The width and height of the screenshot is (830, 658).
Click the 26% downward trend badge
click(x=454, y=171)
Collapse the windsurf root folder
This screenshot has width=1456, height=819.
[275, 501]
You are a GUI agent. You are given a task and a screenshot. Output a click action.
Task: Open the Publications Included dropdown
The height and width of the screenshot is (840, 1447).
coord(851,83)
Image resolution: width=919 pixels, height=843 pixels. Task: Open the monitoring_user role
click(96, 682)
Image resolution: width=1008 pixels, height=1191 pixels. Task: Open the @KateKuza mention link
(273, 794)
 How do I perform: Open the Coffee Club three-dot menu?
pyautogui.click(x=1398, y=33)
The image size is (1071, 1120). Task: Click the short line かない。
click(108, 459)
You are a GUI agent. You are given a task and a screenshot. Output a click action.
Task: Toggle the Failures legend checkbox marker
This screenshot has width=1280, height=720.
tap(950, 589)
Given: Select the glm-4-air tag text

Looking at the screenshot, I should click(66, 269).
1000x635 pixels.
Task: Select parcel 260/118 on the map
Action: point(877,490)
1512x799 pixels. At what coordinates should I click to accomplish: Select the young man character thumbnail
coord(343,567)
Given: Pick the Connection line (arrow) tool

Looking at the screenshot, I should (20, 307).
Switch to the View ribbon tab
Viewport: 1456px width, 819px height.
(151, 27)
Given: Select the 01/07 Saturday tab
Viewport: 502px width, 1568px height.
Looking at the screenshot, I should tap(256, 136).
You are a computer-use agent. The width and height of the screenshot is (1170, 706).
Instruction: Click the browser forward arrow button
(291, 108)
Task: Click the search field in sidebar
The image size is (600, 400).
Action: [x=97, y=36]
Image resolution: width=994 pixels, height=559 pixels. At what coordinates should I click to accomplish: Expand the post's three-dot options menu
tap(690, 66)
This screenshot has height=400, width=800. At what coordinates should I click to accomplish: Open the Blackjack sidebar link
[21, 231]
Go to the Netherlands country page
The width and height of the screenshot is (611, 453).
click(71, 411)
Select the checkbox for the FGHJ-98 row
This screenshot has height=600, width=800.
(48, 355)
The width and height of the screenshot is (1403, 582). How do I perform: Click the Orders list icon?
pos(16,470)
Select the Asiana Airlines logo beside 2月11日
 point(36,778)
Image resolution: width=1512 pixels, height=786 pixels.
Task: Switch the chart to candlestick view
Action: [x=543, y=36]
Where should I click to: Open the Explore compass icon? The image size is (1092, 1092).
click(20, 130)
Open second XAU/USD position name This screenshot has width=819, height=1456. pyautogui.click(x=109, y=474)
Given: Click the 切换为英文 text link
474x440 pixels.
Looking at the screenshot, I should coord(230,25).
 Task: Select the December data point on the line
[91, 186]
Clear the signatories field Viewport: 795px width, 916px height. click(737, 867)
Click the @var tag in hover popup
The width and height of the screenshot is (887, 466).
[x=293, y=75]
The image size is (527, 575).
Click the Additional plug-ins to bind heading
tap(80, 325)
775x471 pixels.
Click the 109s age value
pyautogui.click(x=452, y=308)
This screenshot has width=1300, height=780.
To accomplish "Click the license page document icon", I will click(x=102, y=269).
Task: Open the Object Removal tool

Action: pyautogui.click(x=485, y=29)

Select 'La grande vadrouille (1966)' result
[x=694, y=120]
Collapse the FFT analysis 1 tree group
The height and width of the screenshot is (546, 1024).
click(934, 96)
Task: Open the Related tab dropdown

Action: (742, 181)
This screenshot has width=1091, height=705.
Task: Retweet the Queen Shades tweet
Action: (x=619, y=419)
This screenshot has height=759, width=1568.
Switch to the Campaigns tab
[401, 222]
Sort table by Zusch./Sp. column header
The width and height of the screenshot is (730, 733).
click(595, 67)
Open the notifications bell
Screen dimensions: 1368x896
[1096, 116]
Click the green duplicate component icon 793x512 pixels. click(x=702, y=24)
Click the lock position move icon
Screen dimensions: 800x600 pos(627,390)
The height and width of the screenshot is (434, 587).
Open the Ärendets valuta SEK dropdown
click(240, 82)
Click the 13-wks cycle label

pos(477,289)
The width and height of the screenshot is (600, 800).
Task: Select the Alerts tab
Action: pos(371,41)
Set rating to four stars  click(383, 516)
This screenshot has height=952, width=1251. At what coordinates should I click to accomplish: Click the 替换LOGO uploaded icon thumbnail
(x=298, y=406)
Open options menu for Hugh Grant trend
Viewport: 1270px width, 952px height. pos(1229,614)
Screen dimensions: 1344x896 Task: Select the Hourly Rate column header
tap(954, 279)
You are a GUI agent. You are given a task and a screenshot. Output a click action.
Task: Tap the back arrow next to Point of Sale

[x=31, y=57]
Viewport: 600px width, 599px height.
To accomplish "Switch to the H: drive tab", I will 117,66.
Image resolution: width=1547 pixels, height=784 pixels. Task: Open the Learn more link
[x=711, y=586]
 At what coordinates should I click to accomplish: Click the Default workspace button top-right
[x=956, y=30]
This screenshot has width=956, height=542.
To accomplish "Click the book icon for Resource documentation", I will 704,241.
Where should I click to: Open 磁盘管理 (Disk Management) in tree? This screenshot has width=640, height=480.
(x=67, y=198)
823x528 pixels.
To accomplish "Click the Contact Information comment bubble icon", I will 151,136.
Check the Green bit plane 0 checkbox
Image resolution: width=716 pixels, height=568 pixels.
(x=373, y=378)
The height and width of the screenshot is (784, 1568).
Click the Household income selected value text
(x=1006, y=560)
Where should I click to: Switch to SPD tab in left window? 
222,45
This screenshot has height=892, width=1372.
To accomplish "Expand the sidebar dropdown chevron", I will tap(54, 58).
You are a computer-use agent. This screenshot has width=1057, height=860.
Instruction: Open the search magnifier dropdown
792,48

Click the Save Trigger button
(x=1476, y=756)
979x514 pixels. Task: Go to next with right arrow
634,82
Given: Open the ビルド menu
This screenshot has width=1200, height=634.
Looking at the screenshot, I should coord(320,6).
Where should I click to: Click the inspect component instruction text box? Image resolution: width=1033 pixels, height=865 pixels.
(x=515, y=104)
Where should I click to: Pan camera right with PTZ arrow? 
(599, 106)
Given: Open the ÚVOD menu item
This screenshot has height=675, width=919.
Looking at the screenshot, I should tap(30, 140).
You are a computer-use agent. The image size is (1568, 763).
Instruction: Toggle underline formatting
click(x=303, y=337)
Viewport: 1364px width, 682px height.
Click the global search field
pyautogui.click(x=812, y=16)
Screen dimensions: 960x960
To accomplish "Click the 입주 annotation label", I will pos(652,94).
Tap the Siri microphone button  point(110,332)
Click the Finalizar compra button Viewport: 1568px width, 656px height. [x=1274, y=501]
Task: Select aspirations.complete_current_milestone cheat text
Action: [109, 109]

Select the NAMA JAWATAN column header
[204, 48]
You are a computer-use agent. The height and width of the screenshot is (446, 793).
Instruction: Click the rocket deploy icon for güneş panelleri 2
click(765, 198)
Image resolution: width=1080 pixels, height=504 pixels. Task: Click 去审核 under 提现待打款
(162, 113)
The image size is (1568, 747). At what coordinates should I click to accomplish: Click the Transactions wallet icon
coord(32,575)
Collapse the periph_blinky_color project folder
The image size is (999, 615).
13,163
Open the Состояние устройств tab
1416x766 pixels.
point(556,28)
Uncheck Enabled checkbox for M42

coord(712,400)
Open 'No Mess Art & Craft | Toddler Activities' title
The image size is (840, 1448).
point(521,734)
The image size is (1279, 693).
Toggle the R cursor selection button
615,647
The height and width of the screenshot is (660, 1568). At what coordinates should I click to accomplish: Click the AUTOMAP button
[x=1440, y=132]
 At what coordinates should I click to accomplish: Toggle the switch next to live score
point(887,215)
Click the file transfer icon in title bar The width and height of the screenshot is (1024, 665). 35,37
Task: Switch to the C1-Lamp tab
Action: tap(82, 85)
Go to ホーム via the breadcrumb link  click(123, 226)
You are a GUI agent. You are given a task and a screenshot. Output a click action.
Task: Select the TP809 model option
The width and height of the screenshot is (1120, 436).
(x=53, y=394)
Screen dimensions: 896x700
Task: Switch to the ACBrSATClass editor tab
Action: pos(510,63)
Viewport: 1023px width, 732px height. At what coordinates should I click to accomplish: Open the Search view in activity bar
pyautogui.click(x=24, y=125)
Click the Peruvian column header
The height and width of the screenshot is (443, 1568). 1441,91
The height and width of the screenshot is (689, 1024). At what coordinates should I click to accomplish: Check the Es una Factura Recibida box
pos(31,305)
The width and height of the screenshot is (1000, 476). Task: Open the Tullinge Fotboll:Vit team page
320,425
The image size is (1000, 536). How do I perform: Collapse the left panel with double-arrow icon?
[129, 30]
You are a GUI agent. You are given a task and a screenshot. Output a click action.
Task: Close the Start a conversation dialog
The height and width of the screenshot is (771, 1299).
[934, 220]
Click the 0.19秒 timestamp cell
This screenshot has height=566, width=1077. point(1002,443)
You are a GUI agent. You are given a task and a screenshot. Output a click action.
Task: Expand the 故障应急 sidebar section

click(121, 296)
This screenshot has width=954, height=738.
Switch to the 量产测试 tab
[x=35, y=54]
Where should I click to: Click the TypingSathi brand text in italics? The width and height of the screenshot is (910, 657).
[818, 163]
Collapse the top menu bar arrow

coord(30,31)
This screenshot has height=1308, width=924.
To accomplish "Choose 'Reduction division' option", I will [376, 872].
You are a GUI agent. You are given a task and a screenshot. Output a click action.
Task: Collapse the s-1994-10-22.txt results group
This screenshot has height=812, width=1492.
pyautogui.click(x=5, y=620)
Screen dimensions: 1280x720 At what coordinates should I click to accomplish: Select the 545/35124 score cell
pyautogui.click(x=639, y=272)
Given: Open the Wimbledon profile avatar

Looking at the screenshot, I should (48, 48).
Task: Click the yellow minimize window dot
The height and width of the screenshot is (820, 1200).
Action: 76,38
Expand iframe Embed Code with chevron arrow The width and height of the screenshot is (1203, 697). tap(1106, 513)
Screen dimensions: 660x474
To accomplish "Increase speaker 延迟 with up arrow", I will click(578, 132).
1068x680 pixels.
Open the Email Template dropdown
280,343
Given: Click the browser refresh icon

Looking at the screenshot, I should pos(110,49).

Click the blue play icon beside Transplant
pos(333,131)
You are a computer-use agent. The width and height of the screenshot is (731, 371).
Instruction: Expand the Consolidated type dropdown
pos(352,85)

__________

• Do this
Can you repeat, word for word, the data beginning at the line that contains "This screenshot has height=1308, width=924." and ending after the line that contains "Expand iframe Embed", with both of those lines included?

• Exercise response
This screenshot has height=1308, width=924.
To accomplish "Choose 'Reduction division' option", I will [376, 872].
You are a GUI agent. You are given a task and a screenshot. Output a click action.
Task: Collapse the s-1994-10-22.txt results group
This screenshot has height=812, width=1492.
pyautogui.click(x=5, y=620)
Screen dimensions: 1280x720 At what coordinates should I click to accomplish: Select the 545/35124 score cell
pyautogui.click(x=639, y=272)
Given: Open the Wimbledon profile avatar

Looking at the screenshot, I should (48, 48).
Task: Click the yellow minimize window dot
The height and width of the screenshot is (820, 1200).
Action: 76,38
Expand iframe Embed Code with chevron arrow The width and height of the screenshot is (1203, 697). tap(1106, 513)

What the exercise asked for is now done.